Alleged Pirate Released from Jail to Await Trial
(CN) - An alleged Somali pirate negotiator should face home confinement after spending over 28 months in jail awaiting trial, a federal judge ruled.
Ali Mohamed "Ali has been subjected to pretrial detention for over twenty-eight months, and his trial is not scheduled to begin until November," U.S. District Judge Ellen Huvelle wrote. "There is a point in time at which due process can no longer tolerate additional pretrial detention. For Ali, that time has come."
Ali stands accused by the government of helping Somali pirates kidnap and ransom a merchant vessel and its crew captured in the Gulf of Aden off the Somali coast.
Members of Ali's clan boarded a Danish-owned merchant ship, forced it to sail to Point Ras Binna and held its crew hostage for 71 days.
Ali claims, however, that he is not a pirate and acted only as an interpreter, negotiating a $1.7 million ransom for the ship and its crew.
He was later appointed director general of the Ministry of Education for the Republic of Somaliland, a self-proclaimed sovereign state within Somalia.
He was lured to the United States in 2011 with an invitation to attend an educational conference in Raleigh, N.C., and was arrested upon landing in Dulles International Airport.

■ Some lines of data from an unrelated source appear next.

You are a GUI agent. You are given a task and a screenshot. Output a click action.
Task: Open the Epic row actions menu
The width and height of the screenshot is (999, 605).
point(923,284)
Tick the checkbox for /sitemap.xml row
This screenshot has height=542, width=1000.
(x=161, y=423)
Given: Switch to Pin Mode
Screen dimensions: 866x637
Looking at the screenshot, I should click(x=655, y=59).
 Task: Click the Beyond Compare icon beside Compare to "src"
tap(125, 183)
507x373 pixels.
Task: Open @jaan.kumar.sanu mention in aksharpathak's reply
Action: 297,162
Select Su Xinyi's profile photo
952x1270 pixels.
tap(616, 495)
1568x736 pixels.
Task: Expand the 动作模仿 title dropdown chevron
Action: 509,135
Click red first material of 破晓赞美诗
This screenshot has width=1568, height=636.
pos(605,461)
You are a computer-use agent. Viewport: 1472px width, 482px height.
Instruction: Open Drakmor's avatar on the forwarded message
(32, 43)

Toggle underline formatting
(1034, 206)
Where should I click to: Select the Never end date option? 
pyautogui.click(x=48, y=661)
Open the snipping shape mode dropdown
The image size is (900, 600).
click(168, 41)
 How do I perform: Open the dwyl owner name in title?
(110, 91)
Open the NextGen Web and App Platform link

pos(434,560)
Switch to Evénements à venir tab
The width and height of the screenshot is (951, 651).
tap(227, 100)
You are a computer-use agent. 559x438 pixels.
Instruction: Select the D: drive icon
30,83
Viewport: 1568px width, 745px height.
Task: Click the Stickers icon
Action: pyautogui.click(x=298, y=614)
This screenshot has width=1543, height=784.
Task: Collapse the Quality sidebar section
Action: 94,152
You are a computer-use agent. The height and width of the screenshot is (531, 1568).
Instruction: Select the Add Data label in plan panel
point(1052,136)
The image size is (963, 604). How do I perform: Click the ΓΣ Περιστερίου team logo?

He has remained in jail ever since, while challenging the charges in the District Court and D.C. Circuit, which ruled that Ali may be tried for aiding and abetting, as well as hostage taking.
Judge Huvelle said Thursday that Ali's long detention "unquestionably raises serious due process concerns," especially as he will remain in jail for another three to four months awaiting trial.
Ali has not been found dangerous to the community, has no prior criminal history, and is undisputedly "not, under any common definition of the term, a 'pirate,'" the 29-page ruling states.
In addition, Ali's jailers wrongfully placed him recently in solitary confinement for 10 days based on his alleged possession of USB thumb drives containing GED teaching materials, even though his cellmate claimed ownership of them, the court found.
"Ali's ten days in solitary confinement, only to be found not guilty of the alleged violation - though not the fault of the prosecution - exemplifies the exceedingly harsh conditions that pretrial detainees face while awaiting trial," Huvelle wrote.
"With these considerations in mind, the government's suggestion that Ali has been in detention for only 'a few months' demonstrates a disregard for Ali's constitutional rights, as well as the depressing reality of conditions at the D.C. Jail."
Huvelle also found the government responsible for 13 months of delay since it appealed the court's interpretation of aiding and abetting piracy.
"Although it may not have 'take[n] an interlocutory appeal for the purposes of delay,' the government (just like the defendant) remains responsible for the consequences of its decisions," she wrote. "'[G]overnment-wide' concern about the policy implications of the court's interpretation of aiding and abetting piracy simply does not justify the individual implications of continued pretrial detention under a due process analysis." (Parentheses and italics in original.)
Ali was released to home confinement at the home of Said Ahmed Salah, and will be monitored with an electronic ankle device.